*** Opening Available data ***

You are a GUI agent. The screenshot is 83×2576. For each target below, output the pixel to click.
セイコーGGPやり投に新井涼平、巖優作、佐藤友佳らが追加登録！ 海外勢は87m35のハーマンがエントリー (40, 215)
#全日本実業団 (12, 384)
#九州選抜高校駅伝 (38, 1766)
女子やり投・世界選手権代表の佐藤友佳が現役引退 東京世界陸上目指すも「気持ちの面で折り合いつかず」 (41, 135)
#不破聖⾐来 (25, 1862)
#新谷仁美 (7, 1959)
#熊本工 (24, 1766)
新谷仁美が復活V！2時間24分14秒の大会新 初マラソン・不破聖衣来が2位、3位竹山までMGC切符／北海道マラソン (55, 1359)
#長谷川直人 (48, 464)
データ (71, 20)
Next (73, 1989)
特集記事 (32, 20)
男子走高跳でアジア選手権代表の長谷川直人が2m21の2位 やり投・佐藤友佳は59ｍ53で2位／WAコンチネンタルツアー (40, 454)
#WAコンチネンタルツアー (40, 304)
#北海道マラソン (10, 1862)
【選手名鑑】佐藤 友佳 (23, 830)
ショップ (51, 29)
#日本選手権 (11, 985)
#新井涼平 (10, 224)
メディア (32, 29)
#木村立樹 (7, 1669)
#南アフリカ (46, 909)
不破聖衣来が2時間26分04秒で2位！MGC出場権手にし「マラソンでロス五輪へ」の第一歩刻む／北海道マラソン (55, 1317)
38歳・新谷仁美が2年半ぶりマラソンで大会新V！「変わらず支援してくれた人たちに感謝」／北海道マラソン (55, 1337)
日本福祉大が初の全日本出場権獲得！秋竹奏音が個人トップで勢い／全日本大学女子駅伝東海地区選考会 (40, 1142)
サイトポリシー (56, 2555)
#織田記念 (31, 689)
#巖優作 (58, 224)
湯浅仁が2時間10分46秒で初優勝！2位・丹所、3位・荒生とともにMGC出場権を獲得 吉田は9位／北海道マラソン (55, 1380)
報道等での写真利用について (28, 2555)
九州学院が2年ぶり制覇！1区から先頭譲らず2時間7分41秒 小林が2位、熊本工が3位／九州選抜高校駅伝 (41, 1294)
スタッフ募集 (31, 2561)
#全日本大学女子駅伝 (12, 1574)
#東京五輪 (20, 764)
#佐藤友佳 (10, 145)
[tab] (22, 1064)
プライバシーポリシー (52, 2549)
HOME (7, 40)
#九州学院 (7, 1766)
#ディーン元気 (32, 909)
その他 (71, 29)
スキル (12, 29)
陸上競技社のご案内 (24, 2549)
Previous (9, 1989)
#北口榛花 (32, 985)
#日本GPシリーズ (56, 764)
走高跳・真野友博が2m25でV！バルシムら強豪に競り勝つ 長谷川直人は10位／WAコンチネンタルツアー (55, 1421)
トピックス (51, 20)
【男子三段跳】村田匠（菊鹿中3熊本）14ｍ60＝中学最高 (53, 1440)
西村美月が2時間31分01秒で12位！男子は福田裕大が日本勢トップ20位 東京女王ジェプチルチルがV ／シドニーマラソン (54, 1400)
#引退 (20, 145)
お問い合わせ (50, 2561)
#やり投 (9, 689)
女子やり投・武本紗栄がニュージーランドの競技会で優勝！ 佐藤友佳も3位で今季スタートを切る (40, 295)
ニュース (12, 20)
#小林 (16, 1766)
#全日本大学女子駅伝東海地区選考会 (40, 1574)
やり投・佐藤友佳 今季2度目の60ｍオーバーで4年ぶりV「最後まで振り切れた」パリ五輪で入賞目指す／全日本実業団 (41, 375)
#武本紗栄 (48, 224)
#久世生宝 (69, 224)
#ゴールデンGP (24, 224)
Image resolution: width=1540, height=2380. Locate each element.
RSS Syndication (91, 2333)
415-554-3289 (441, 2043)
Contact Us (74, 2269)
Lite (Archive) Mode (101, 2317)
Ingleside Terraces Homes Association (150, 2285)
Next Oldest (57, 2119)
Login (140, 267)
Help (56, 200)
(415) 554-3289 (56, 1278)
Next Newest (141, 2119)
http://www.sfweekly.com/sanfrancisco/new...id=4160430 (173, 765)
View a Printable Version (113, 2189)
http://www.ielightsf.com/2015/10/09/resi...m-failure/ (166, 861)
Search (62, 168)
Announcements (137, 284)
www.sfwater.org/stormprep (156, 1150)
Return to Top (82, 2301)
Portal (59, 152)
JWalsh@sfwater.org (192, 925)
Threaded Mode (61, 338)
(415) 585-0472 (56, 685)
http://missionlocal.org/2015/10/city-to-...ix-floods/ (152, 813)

*** Closing Available data ***

** Instructions for the task **
Your answer should consist of the lines above that hold the word "全日本実業団", copied exactly.

** Exercise result **
#全日本実業団 (12, 384)
やり投・佐藤友佳 今季2度目の60ｍオーバーで4年ぶりV「最後まで振り切れた」パリ五輪で入賞目指す／全日本実業団 (41, 375)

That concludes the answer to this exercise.